§ Set exercise a:
Express the entries that follow the text as a two-column CSV with the columns instruction and click, covering everything from the line containing "Task: Uncheck the Show All checkbox" down to the line containing "[x=682, y=560]", both included. Make one row per entry, with its instruction text and its answer each in one quoted field and line breaks turned into spaces.

§ Source:
Andrew Stevens, an Indian, his wife, 20, daughter of Robert Price,
captured. In 1706, she married in Canada, Jean Fourneau.

Sarah Field, 2, Mary, her mother, 28, wife of John, with children, Mary, 6,
and John, 3, were captured. Mary adopted by an Indian, was named Walahowey.
She married a savage, and became one.

Elizabeth Smead, about 64, "smothered in a cellar," with Mary (Price), 23,
Sarah, 4, William, 2, mother, wife and children of Samuel Smead.

Zechariah Field, 1645(c)1674 a settler at Pocumtuck before Philip's War.
His remains lie in an unknown grave in the old burying Ground. Many of his
descendants have attained international fame. In his honor this tablet is
placed in 1901 by Marshall Field of Chicago.

The majority of the 112 captives were children. Twenty of the 112 died
along the march and ten of these were adult woman, some affected by
pregnancy or recent births. Those unable to keep up or in weakened
conditions were killed. Many of the captives were ransomed after a year and
some several years later, returning to New England. Thirty or more captives
never returned to New England, but became citizens of New France (Canada)
or as young children were raised by Indians and continued the Indian mode
of life. Adoption and ransom was faced my most of the Indian captives. The
policy of the French government was to keep as many of the captives as
possible, to make good Catholics of them, and to wed them either to the
church or state. Of those captives who were not ransomed to the French in
the beginning, many of them lived at the Indian mission of Kahnawake, near
Montreal. The Kahnawake Indians were of mixed tribal background, but of
predominantly Mohawk migrants from New York state who had converted to the
Catholic faith. The Jesuit priests in Montreal and at Kahnawake endeavored
to recruit the captives into the Catholic faith from what they saw as the
heretic reformed religion of Protestantism in New England. Many captives
were adopted into Indian households, the idea of replacing the dead deeply
embedded in Iroquoin tradition.

Elizabeth Price Stevens and little Mary Field were among those who remained
in Canada, Elizabeth in a nunnery before her marriage and Mary Field at
Kahnawake. Of little Mary Field, it is related every effort was made to
secure her release, but her Indian captors would not relinquish her. Of the
several captive Deerfield children who arrived at Kahnawake as captives,
many would marry and bear children and become fully integrated into Indian
culture. Some stayed for varying durations. Mary Field remained at
Kahnawake for life as did Mary Carter (age 10 when taken), Abigail French
(6), Mary Harris (9), Joanna Kellogg (11), Eunice Williams (7), and perhaps
others. Baptismal and burial files of the Kahnawake mission are missing in
the early years, but in later years the lives of some of these children as
adults can be found in the records. Most of these woman visited their
relatives in Massachusetts and Connecticut later in life on several
occasions with their Indian husbands and children. Most were requested and
enticed to remain in New England, but always returned to Kahnawake, their
adopted home.

§ Set exercise b:
Write a continuation of the passage above about the Deerfield captives, starting after its last sentence.

§ Exercise data:
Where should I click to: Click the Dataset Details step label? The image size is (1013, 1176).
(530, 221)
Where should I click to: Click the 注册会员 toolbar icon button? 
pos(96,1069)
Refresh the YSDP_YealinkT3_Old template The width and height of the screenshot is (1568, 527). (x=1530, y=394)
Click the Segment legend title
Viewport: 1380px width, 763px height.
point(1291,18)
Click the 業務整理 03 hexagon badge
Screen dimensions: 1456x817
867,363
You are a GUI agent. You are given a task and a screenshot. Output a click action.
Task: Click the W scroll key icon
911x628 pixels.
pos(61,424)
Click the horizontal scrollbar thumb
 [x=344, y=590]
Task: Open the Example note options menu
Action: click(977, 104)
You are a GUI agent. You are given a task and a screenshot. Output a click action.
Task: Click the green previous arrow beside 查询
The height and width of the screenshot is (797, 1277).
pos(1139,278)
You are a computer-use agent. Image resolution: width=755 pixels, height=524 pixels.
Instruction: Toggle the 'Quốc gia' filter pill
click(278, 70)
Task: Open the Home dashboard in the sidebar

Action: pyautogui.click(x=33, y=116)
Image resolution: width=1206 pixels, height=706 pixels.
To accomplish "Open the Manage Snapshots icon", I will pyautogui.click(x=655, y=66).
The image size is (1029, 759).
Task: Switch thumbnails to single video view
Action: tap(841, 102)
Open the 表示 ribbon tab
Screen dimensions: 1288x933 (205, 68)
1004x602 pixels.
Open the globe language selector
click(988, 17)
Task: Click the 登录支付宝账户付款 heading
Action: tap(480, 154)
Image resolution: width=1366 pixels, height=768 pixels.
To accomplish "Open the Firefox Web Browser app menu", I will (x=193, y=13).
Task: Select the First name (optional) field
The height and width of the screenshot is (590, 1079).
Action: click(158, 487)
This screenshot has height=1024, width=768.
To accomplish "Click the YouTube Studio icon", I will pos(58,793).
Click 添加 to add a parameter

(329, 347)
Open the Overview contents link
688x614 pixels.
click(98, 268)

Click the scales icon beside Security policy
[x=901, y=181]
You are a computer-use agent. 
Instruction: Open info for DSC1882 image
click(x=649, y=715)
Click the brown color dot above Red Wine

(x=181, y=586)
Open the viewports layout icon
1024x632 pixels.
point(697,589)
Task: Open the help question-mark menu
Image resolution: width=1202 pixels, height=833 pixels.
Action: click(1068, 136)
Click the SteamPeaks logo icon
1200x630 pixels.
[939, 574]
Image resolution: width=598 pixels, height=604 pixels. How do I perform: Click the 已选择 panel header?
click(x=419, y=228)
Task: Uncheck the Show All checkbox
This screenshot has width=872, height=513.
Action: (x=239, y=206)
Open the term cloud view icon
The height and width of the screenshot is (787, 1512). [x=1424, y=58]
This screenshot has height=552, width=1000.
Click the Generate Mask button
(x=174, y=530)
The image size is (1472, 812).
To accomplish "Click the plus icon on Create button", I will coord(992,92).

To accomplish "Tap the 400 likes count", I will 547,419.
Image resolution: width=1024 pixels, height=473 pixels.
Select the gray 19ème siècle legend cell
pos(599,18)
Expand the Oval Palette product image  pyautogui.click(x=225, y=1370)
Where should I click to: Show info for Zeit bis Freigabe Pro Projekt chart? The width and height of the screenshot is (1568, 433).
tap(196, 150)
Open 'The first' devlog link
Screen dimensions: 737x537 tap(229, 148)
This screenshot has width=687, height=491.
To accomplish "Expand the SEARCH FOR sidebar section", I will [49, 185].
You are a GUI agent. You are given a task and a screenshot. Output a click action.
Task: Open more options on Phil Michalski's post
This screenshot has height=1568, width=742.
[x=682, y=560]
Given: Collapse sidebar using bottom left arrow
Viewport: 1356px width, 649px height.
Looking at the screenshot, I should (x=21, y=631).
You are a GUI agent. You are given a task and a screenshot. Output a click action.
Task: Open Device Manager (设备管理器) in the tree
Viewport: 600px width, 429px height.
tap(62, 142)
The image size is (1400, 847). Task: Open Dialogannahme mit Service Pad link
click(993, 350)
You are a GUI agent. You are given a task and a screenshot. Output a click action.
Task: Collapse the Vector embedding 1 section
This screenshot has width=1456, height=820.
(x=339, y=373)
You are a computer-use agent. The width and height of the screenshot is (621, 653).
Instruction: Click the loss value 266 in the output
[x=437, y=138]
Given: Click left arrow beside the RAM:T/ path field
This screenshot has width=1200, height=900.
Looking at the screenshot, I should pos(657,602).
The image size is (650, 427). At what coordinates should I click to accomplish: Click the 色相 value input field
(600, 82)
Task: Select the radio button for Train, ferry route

§ Answer a:
instruction,click
"Task: Uncheck the Show All checkbox This screenshot has width=872, height=513.","Action: (x=239, y=206)"
"Open the term cloud view icon","The height and width of the screenshot is (787, 1512). [x=1424, y=58]"
"This screenshot has height=552, width=1000. Click the Generate Mask button","(x=174, y=530)"
"The image size is (1472, 812). To accomplish ""Click the plus icon on Create button"",","I will coord(992,92)."
"To accomplish ""Tap the 400 likes count"",","I will 547,419."
"Image resolution: width=1024 pixels, height=473 pixels. Select the gray 19ème siècle legend cell","pos(599,18)"
"Expand the Oval Palette product image","pyautogui.click(x=225, y=1370)"
"Where should I click to: Show info for Zeit bis Freigabe Pro Projekt chart? The width and height of the screenshot is (1568, 433).","tap(196, 150)"
"Open 'The first' devlog link","Screen dimensions: 737x537 tap(229, 148)"
"This screenshot has width=687, height=491. To accomplish ""Expand the SEARCH FOR sidebar section"",","I will [49, 185]."
"You are a GUI agent. You are given a task and a screenshot. Output a click action. Task: Open more options on Phil Michalski's post This screenshot has height=1568, width=742.","[x=682, y=560]"

§ Answer b:
Robert Price remained in Deerfield. What news reached him from Canada of
his two captive children and other family members we are uninformed. Did he
even know if his children were alive? At some point with the various
negotiations that transpired, he must have received some word of them. How
involved he was in negotiating the release of his two children we do not
know. His only known family in Deerfield was one of his two step sons, John
Field who he had raised in his household from childhood and his widowed son
in law, Samuel Smead. John Field is related to have been active in
negotiating the release of his captive wife and children and probably also
his half sister Elizabeth and half brother Samuel. Robert Price was among
three persons who the town of Deerfield voted to repair his commonfence
upon the town
charge, 25 Apr 1708. He was thus living at that date, but seemingly in
limited circumstances. He had suffered heavy financial and family losses in
the attack on Deerfield four years earlier. Robert sold to Henry Dwight of
Hatfield, a houselot in Deerfield containing five acres at a place called
Wappin, 15 Feb 1715/16. He was of Deerfield at that date, but no further
record of him is known. He was deceased before 15 July 1735 when his son,
Samuel Price "only son and heir of Robert Price, formerly of Deerfield,
deceased, which Robert was one of the soldiers in the Falls fight." The
History of Deerfield relates that Robert Price is buried in Old Burying
Ground among "at least nine soldiers who followed Turner through the
turmoil and din of the battle which cost him (Turner) his life..."

Children of Zachariah and Sarah Webb Field:
1. Zachariah Field b. 12 Sept 1669 d. young.
2. Ebenezer Field b. 31 Oct 1671 Northampton, Massachusetts.
3. John Field b. 8 Dec 1673.

Children of Robert and Sarah Webb Field Price:
4. child stillborn 15 Aug 1677 Northampton, Massachusetts.
5. Sarah Price b. 12 Sept 1678 Northampton.
6. Mary Price b. 21 Mar 1681 Northampton.
7. Elizabeth Price b. 12 Aug 1683 Northampton.
8. John Price b. 14 May 1689 d. young.
9. Samuel Price b. c. 1692/3 Deerfield, Massachusetts.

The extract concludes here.